最高裁の判事が、判決や決定以外の機会に、憲法にかかわる政治問題に対して見解を示すことは異例ということで、菅官房長官が「非常に違和感がある」とコメントしました。
最高裁判事が見解を示すことについての議論は、今回はしません。
山本判事の「集団的自衛権の行使容認は、憲法の条文改正によるべき」という意見は傾聴に値します。私も、現在の日本国憲法には欠陥が多いと感じており、根本的に改憲しなければならないと思います。ですから、山本判事も、そもそも論として、日本を取り巻く国際環境の悪化を懸念して、根本的に安全保障の強化をしなければならないという憂国の思いからの発言ならば、一つの見識として評価したいと思いました。

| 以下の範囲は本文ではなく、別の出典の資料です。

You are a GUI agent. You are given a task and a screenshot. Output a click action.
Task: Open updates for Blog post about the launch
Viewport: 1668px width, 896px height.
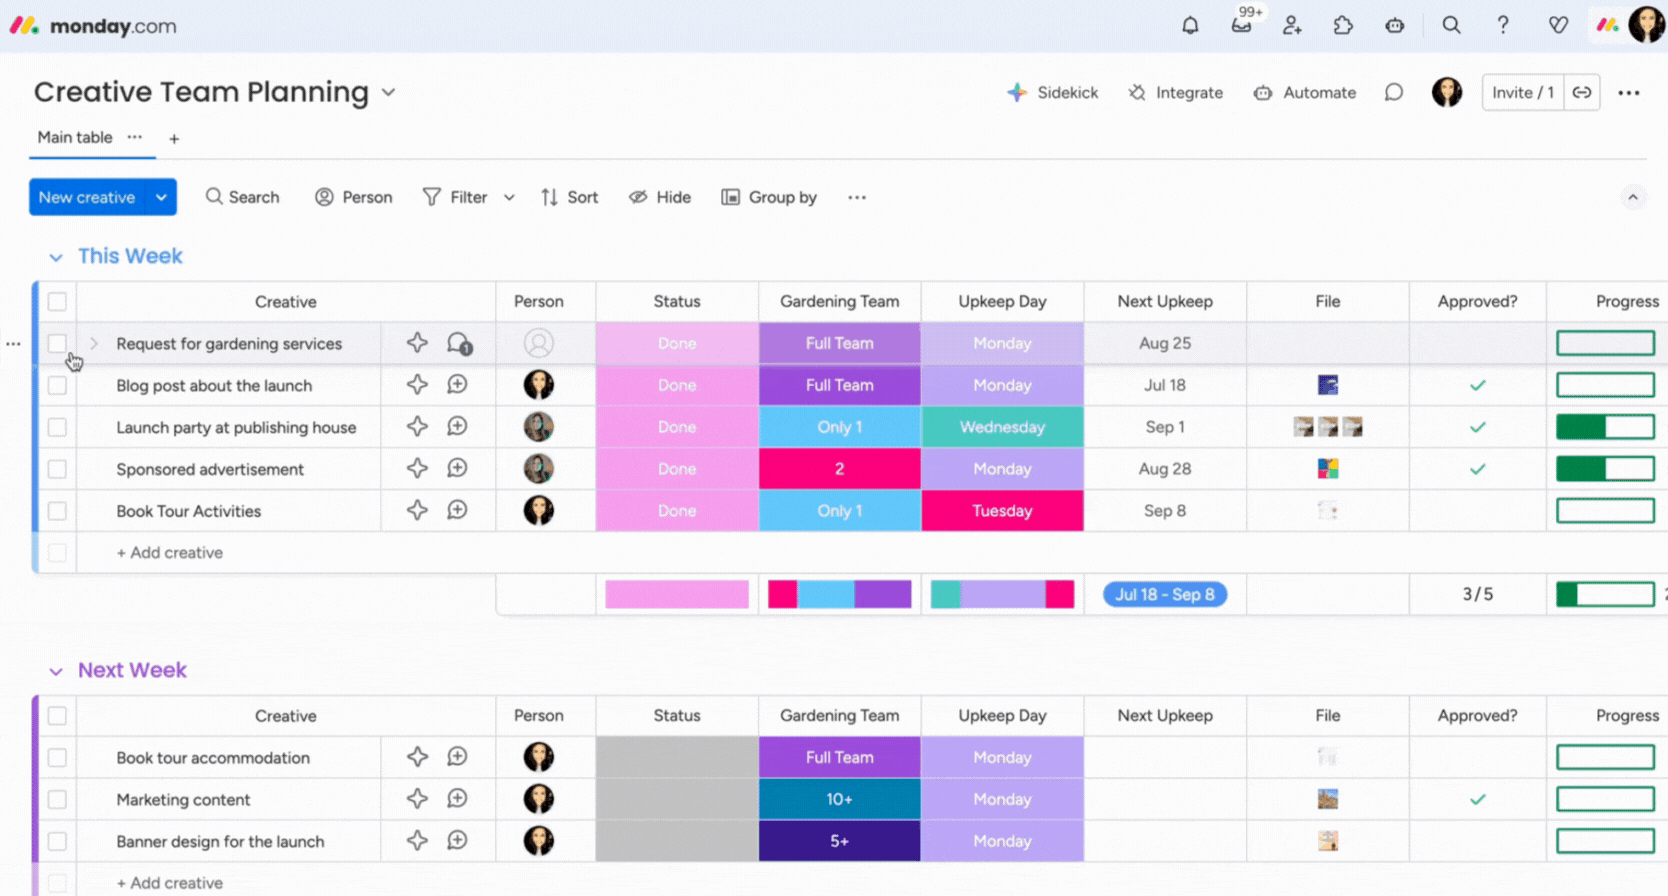pyautogui.click(x=457, y=385)
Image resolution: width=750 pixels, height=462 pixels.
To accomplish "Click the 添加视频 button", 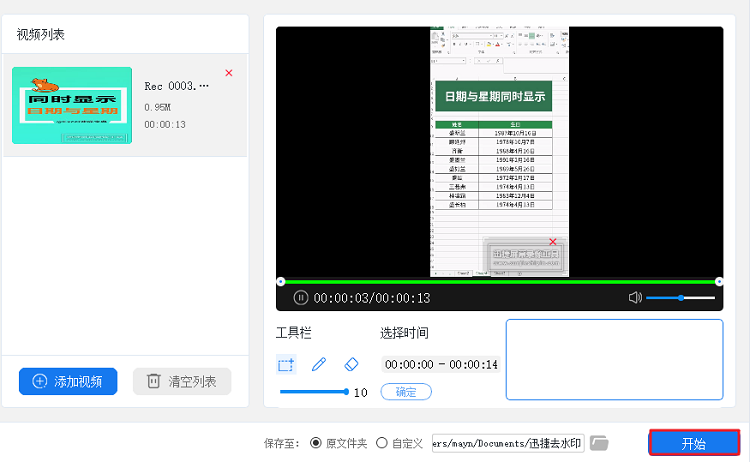I will point(68,381).
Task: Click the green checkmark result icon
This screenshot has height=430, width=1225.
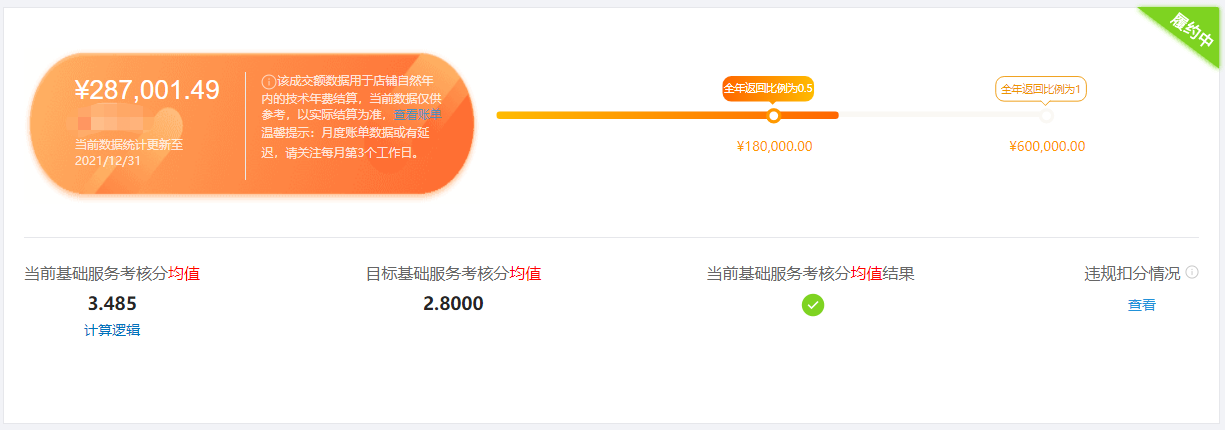Action: (x=813, y=305)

しかし、いろいろな報道を丹念に追っていくと、それこそ違和感を感じました。それは、山本判事の主張の奥には、「憲法解釈は内閣法制局の歴代長官の国会答弁の積み重ねであるべきで、法制局が憲法解釈を取り仕切ってきた慣例を死守したい」という思いが透けて見えるのです。
もっと簡単に言えば、「歴代長官の国会答弁を変えることは反対だ。もし集団的自衛権を容認するなら、憲法を改正せよ。であるならば、歴代長官の判断が間違っていたということにはならない」ということでしょう。結局、自分たちの保身としか感じられません。まあ、悪しき“官僚”の習性ですね。
このような最高裁判事に国家を語る資格はないのでは。次の衆院選の際の、国民審査で、最高裁判事としての適性があるかを審判する必要があるかもしれません。